Print the data that follows exactly as it stands, from its first line through the line containing "Task: Click the Compare lines icon", and stop there.

_ _ _ _ _

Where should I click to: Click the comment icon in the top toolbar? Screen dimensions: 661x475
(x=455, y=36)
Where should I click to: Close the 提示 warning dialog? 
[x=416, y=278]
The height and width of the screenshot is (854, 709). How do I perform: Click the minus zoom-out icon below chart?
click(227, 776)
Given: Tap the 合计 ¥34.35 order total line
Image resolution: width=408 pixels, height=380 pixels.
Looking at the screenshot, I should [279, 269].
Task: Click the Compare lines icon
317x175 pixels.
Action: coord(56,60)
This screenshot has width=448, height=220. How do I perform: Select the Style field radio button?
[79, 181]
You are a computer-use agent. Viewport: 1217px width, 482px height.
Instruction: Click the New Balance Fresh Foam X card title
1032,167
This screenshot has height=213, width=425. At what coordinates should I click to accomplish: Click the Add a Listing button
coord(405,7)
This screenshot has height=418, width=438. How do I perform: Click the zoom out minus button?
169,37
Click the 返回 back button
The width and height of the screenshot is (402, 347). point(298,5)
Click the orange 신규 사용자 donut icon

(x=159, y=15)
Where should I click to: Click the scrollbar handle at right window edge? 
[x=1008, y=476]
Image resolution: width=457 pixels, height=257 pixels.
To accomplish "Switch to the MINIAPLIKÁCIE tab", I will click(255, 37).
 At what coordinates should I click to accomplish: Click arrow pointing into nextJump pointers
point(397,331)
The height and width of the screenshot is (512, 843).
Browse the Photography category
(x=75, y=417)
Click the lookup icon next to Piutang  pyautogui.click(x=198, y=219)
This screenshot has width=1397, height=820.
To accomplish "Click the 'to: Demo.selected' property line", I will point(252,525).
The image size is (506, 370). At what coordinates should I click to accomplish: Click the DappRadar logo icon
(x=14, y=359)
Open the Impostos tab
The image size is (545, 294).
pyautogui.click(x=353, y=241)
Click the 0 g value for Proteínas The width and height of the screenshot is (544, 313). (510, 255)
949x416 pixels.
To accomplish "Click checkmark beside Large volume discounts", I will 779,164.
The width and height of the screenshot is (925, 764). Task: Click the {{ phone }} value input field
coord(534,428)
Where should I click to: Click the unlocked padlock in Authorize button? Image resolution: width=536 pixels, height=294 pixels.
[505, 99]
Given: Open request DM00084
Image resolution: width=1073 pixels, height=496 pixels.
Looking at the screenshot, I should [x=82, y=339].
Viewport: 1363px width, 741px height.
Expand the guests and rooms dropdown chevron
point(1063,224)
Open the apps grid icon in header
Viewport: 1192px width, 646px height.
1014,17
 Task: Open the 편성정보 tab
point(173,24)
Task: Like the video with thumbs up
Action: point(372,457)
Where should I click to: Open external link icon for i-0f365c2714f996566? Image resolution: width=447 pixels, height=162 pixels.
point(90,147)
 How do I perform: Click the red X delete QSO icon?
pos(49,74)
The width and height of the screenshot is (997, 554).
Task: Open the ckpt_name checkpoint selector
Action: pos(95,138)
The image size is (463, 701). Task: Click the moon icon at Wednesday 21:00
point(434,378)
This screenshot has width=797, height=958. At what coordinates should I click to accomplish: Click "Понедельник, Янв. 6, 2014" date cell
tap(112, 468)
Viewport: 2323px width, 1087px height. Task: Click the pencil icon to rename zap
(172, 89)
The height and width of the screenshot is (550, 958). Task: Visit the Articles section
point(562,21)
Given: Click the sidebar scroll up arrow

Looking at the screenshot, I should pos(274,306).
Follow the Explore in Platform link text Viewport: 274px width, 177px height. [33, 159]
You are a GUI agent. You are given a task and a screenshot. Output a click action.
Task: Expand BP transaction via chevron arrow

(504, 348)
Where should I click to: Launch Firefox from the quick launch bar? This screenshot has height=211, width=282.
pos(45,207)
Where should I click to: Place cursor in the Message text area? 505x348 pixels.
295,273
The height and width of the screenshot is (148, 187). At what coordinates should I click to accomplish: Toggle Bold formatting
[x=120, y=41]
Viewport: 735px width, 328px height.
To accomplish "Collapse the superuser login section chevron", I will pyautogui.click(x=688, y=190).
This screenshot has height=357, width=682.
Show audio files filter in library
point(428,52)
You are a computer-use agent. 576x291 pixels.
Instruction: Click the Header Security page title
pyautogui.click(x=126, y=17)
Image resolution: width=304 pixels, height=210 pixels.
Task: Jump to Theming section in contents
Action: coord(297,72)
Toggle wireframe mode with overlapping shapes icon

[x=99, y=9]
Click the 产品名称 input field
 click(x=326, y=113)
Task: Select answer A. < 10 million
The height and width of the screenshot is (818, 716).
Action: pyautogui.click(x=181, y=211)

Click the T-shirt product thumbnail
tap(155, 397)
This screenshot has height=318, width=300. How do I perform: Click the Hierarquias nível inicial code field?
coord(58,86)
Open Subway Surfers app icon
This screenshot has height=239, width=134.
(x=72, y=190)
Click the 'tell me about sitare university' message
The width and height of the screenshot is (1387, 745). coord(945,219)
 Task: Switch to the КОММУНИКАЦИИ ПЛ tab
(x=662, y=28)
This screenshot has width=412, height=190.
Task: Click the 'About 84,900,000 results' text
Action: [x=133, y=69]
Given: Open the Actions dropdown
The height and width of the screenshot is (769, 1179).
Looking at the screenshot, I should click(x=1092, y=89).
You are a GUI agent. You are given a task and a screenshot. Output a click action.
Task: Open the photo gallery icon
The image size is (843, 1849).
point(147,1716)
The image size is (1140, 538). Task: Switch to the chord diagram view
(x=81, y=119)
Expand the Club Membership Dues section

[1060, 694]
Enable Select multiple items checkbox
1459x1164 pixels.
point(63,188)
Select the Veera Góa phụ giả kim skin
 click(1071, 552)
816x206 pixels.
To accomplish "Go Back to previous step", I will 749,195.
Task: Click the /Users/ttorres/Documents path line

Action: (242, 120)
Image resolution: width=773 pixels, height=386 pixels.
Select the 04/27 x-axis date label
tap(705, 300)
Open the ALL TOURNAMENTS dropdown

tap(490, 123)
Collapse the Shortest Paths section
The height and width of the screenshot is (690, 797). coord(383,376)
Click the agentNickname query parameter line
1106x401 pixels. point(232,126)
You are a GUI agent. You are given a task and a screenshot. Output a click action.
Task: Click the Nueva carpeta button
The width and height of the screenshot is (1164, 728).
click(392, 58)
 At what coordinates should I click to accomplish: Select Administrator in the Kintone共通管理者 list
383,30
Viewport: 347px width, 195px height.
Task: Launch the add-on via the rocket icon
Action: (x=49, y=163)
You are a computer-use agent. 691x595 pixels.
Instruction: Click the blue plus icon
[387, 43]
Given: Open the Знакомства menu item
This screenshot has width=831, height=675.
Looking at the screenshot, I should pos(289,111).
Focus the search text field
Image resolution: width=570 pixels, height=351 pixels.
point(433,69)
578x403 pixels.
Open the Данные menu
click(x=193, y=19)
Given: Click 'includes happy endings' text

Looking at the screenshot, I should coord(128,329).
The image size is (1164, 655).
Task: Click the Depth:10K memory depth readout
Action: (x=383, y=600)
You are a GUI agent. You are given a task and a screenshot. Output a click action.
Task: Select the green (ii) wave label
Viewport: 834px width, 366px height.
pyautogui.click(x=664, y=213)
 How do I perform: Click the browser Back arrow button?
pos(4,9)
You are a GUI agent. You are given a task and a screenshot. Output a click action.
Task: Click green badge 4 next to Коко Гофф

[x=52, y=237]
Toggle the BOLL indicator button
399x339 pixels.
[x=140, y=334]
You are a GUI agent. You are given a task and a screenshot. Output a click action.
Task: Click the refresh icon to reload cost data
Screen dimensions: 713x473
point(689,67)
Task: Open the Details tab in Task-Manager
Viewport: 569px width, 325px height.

_ _ _ _ _

◆ SOLUTION FOR THIS TASK:
Where should I click to: Click the comment icon in the top toolbar? Screen dimensions: 661x475
(x=455, y=36)
Where should I click to: Close the 提示 warning dialog? 
[x=416, y=278]
The height and width of the screenshot is (854, 709). How do I perform: Click the minus zoom-out icon below chart?
click(227, 776)
Given: Tap the 合计 ¥34.35 order total line
Image resolution: width=408 pixels, height=380 pixels.
Looking at the screenshot, I should [279, 269].
Task: Click the Compare lines icon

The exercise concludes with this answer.